『ブレスレス/Dogs Don’t Wear Pants』肉体と精神を繫ぎ止める痛みの存在

ブレスレス(2019)
原題:Koirat eivät käytä housuja
英題:Dogs Don’t Wear Pants

監督:ユッカペッカ・ヴァルケアパー
出演:ペッカ・ストラング、クリスタ・コソネン、Ilona Huhta、ヤニ・ヴォラネンetc

評価:70点

おはようございます、チェ・ブンブンです。

第72回カンヌ国際映画祭監督週間で話題になったフィンランドの変態映画『Dogs Don’t Wear Pants』を観ました。日本ではトーキョーノーザンライツフェスティバル2017で上映された『2人だけの世界』のユッカペッカ・ヴァルケアパー監督がメガホンをとっています。

※2020/12/11(金)よりヒューマントラストシネマ渋谷他にて公開決定!

『Dogs Don’t Wear Pants』あらすじ


Juha has lost his wife in a drowning accident. Years after he still feels numb and unable to connect with people. Meeting Mona, a dominatrix, changes everything.
訳:溺死事故で妻を亡くしたユハ。あれから何年も経っても、彼は人とのつながりを持てず、無感覚なままだった。SM嬢のモナとの出会いがすべてを変えてしまう。
IMDbより引用

肉体と精神を繫ぎ止める痛みの存在

Juhaは妻が溺死していこう生きた心地がしなかった。普段は外科医として手術に励み、一方で娘のElliの面倒をみる生活をしているのだが、心に何かが抜けてしまっており、娘はビーガンにもかかわらず目玉焼きを出してしまったり、娘からの頼みごとをすっぽかしてしあったりする。彼は、水中の深淵で藻に覆われながら誰かが救いの手を差し伸べてくれることを待っているようだ。ある日、ヤスリで指を擦ってしまい血が滲む。同僚にみられないようスッと隠すが、どこかその痛みに癒しがあった。そうこうしているうちにSM嬢のMonaと出会う。

彼女は、Juhaを拘束し、鞭を打つ。

「坊や、靴をお舐め。お前は私の犬なのよ。」

と誘惑する。彼に激痛が走るが、その痛みに生を感じ、彼は分離してしまった肉体と精神がくっつき悦楽の渦へ溺れていくのだった。

本作は『フィギュアなあなた』、『甘い鞭』の石井隆映画のようにサイケデリックなネオンの中、肉体と精神の哲学を焼き付ける秀作である。痛みは克己できない苦痛を和らげる働きがある。

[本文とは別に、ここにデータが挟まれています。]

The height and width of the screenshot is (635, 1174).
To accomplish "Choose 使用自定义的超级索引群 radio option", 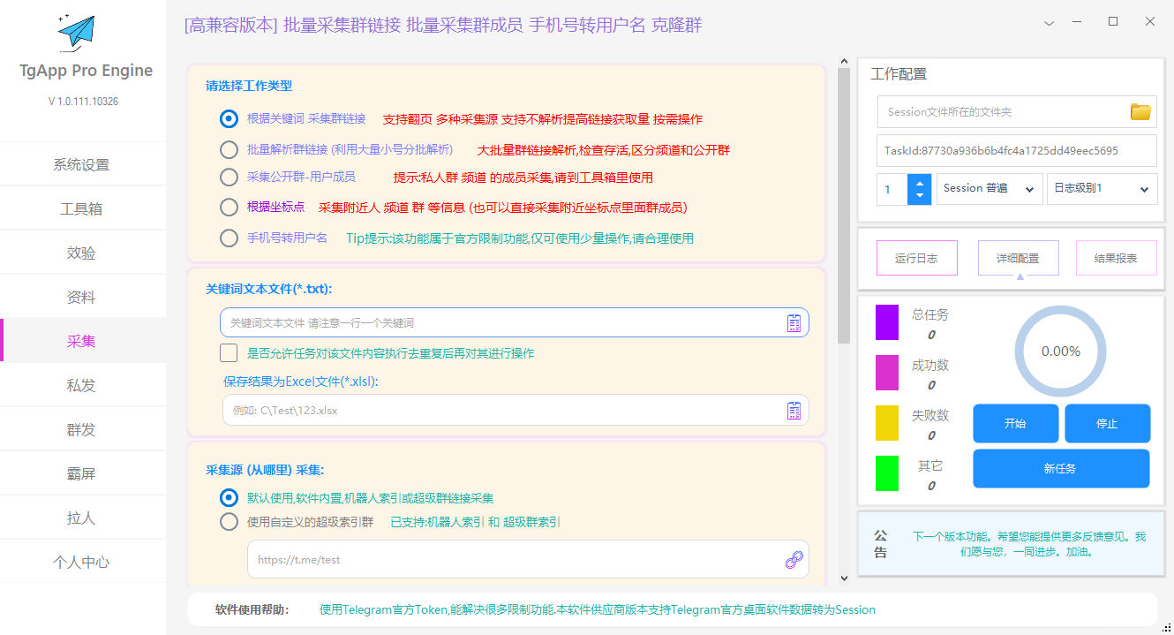I will 229,522.
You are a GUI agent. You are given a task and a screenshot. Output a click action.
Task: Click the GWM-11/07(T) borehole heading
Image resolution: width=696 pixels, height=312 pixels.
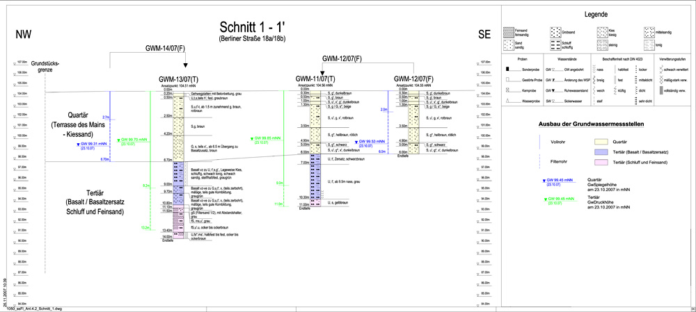pyautogui.click(x=314, y=79)

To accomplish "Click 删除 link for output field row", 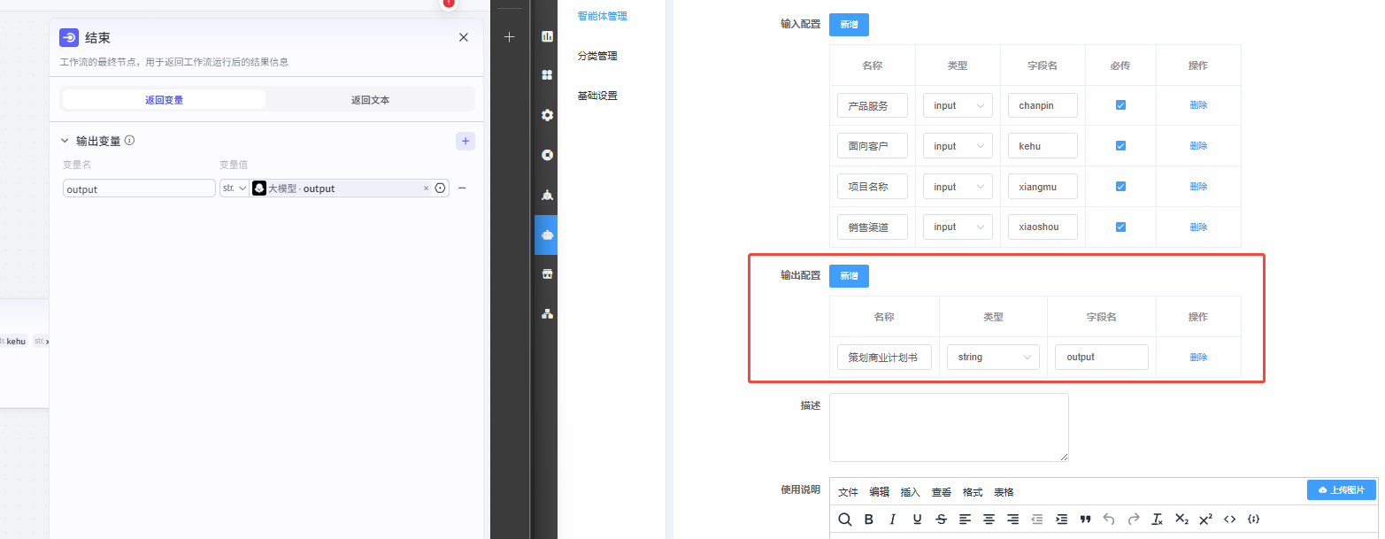I will point(1198,358).
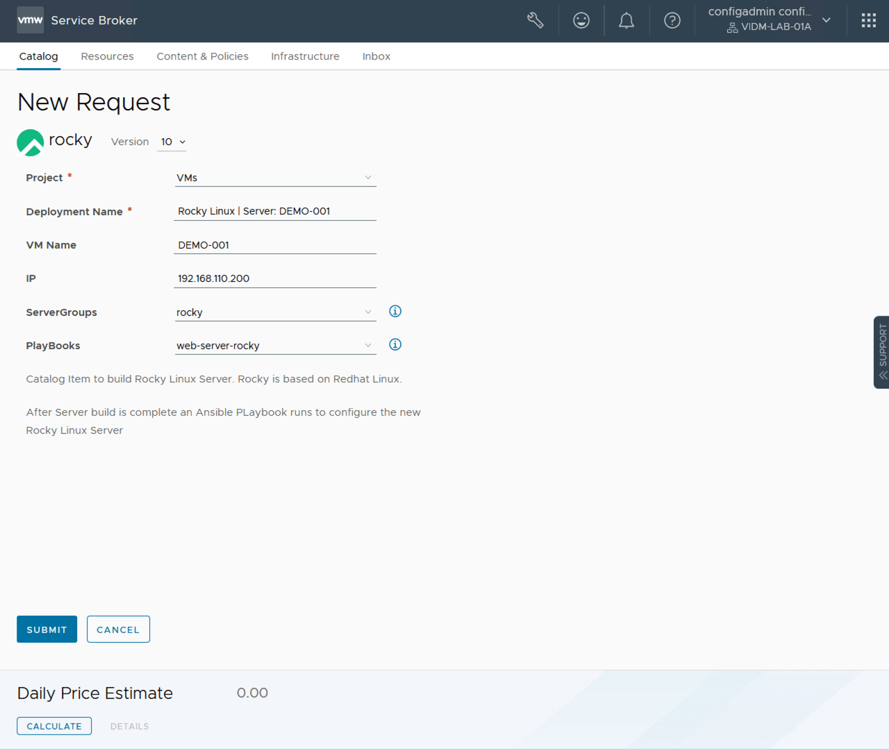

誰かに見られるのかもしれないという背徳感をスパイスにして、乗り越えることのできない妻の死をインモラルに癒していく様子を詩的に描いている。水中の深淵に沈められたような気持ちに押しつぶされそうな男がSM嬢の手を借りて復活を遂げる。しかし、今度は悦楽の渦に溺れていき、手術中にもネオンが眼前にチラつく負のスパイラルは、大人の寓話でありながら極めてリアルな世界を描き出している。

単にフィンランドのSM映画というイロモノに留まらない面白さが詰まった作品でした。